● **Page**:
:::
Google Built a Surveillance System Into Its Chrome Browser to “Improve Privacy”
Google has announced that its Privacy Sandbox for the Web is now generally available to anyone using Chrome browser. It’s the latest iteration of Google’s efforts to improve online privacy without harming its digital advertising ecosystem, which currently provides around $30 billion of its revenue each year.
This blog first wrote about Google’s Privacy Sandbox in 2019. In 2021, this initiative became the Federated Learning of Cohorts (FLoC) technology. Following criticism of the latter’s approach from various quarters, FLoC has now been replaced by Privacy Sandbox once again.
One of the key aims of Google’s Privacy Sandbox is to move away from third-party cookies. These are small pieces of data that advertisers place in your system when you visit their sites, usually via a browser. Cookies allow you to be tracked as you move between sites, enabling the creation of huge, privacy-damaging databases of highly personal information. These databases are then used for micro-targeted advertising, typically based on real-time bidding that results in your data being sent to hundreds of companies with no controls or protection. Google’s plan to switch off support for third-party cookies from next year is theoretically good for privacy, but the big question now is whether or not Privacy Sandbox is significantly better.
There are three elements to the new approach:
- Protected Audience
- Topics
- Attribution
Protected Audience
Protected Audience is an updated version of the third-party cookies that currently enable companies to show you ads based on the sites you visit. The biggest problem with today’s approach is that huge stores of information are created on external servers, which also manage which ads you’re shown. Google’s innovation is to bring both the database of visited sites and the ad management function into its Chrome browser. This way, there will be no external database of personal information outside the user’s control, and the user can determine what information is passed to advertisers, instead of sending large datasets indiscriminately across the internet. However, it does mean that the Chrome browser is constantly monitoring what a user does online.
:::
● **Data segment**:

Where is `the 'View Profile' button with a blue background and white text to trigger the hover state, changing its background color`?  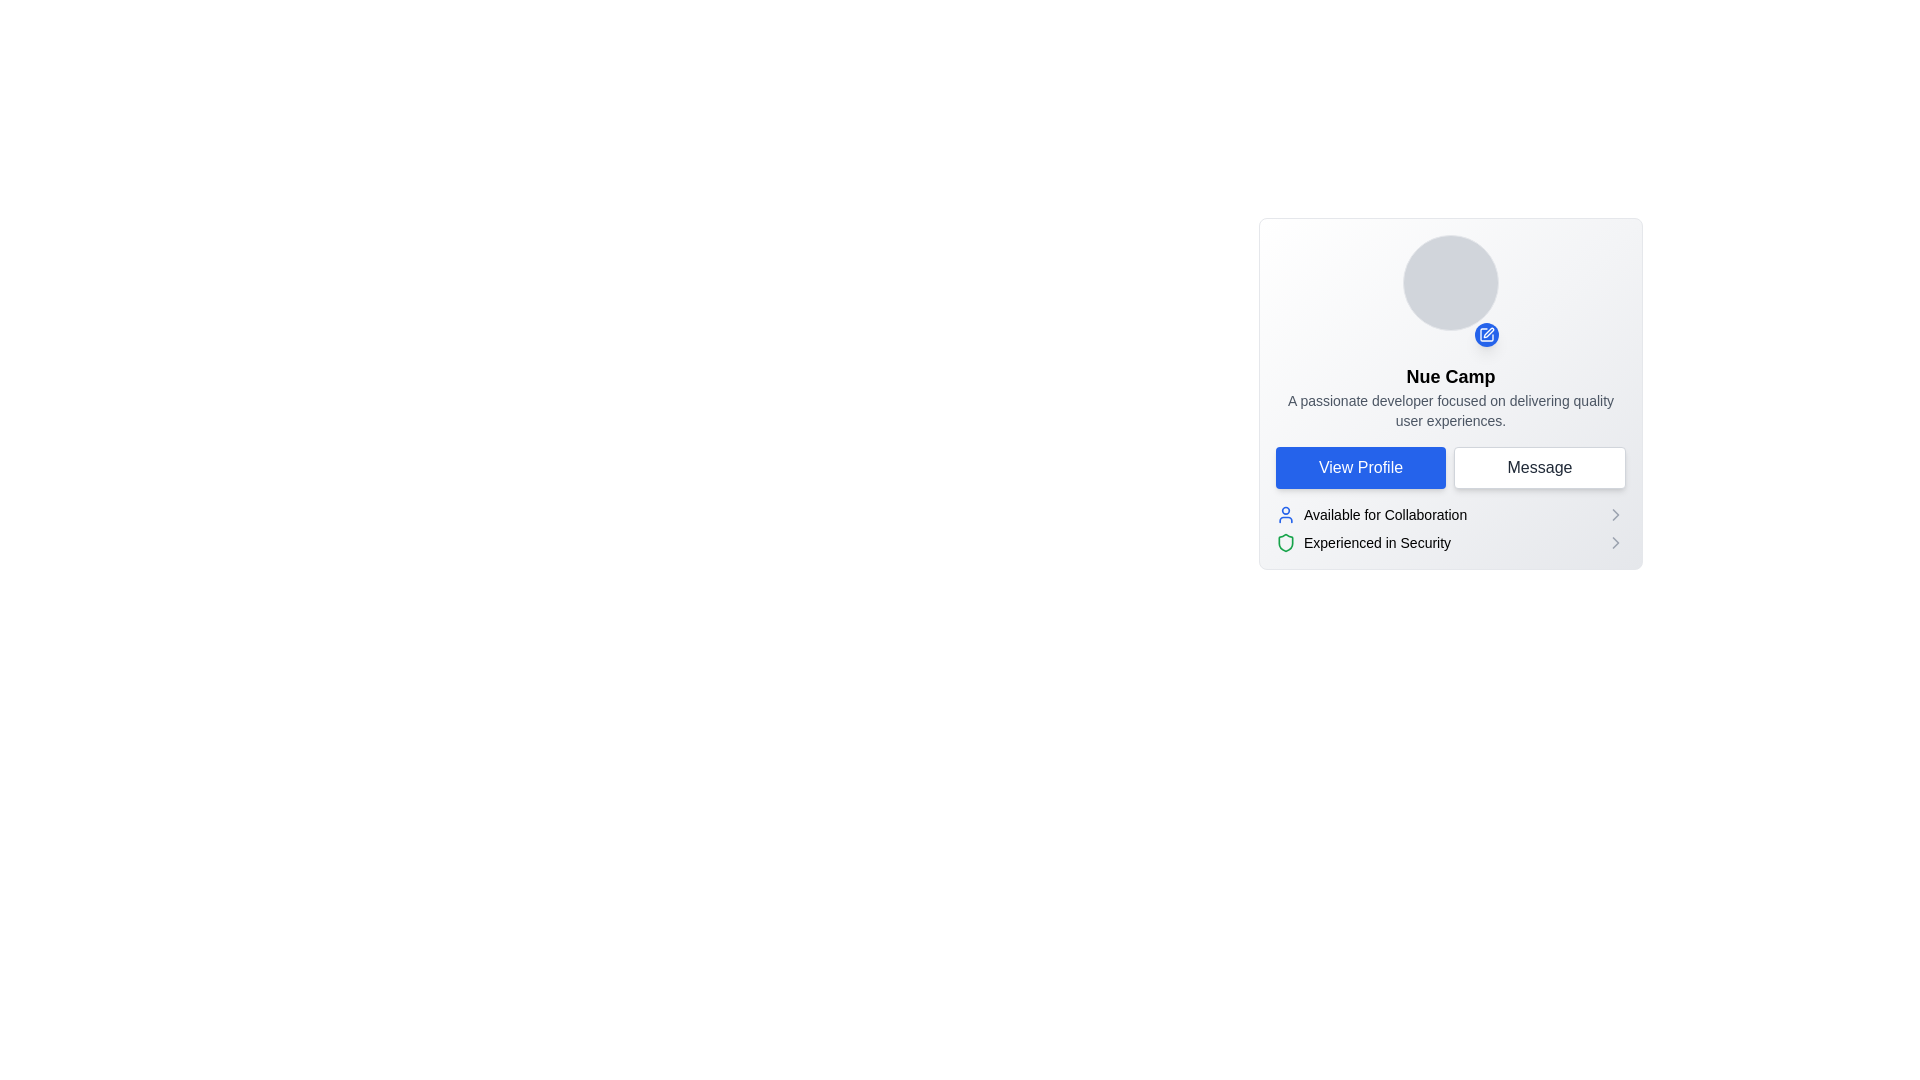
:::
● **Exercises**:
• 1. In the Privacy Sandbox article above, how would you rewrite the paragraph beginning "One of the key aims of Google's Privacy Sandbox" as a short bulleted list that keeps its main facts?
• 2. According to the Privacy Sandbox article, what technology did the initiative become in 2021?
• 3. Carry the Privacy Sandbox article forward from the point where it stops.

● **Expected outputs**:
• 1.
- A key aim of Privacy Sandbox is to move away from third-party cookies.
- Advertisers place these small pieces of data on your system when you visit their sites, usually through a browser.
- Cookies track you across sites. This allows huge, privacy-damaging databases of personal information to be built.
- Those databases feed micro-targeted advertising, usually through real-time bidding that sends your data to hundreds of companies without controls or protection.
- Google plans to switch off third-party cookie support next year. In theory that is good for privacy, but it is unclear whether Privacy Sandbox is significantly better.

• 2. It became the Federated Learning of Cohorts (FLoC) technology.

• 3.
Topics
Topics is another way that advertisers can send relevant ads without being able to gather detailed knowledge about which sites you’ve visited. Each site is labelled with a standard set of high-level topics – things like gardening, wine, sport, etc. When a user moves around the web, Chrome collects the most frequent topics associated with the sites. These topics are then shared in a controlled way to help advertisers display relevant advertising. The topics that are sent can be viewed and deleted by the user if they wish. Once again, this means that Chrome is monitoring all sites visited.
Attribution
Attribution is a way for advertisers to find out whether their ads resulted in purchases or other actions, but without providing personal details showing who bought what. Methods adopted to shield user information include encryption, time delays, data aggregation, and randomization. In principle, these sound like sensible techniques. Importantly, users can opt out of using them completely if they wish.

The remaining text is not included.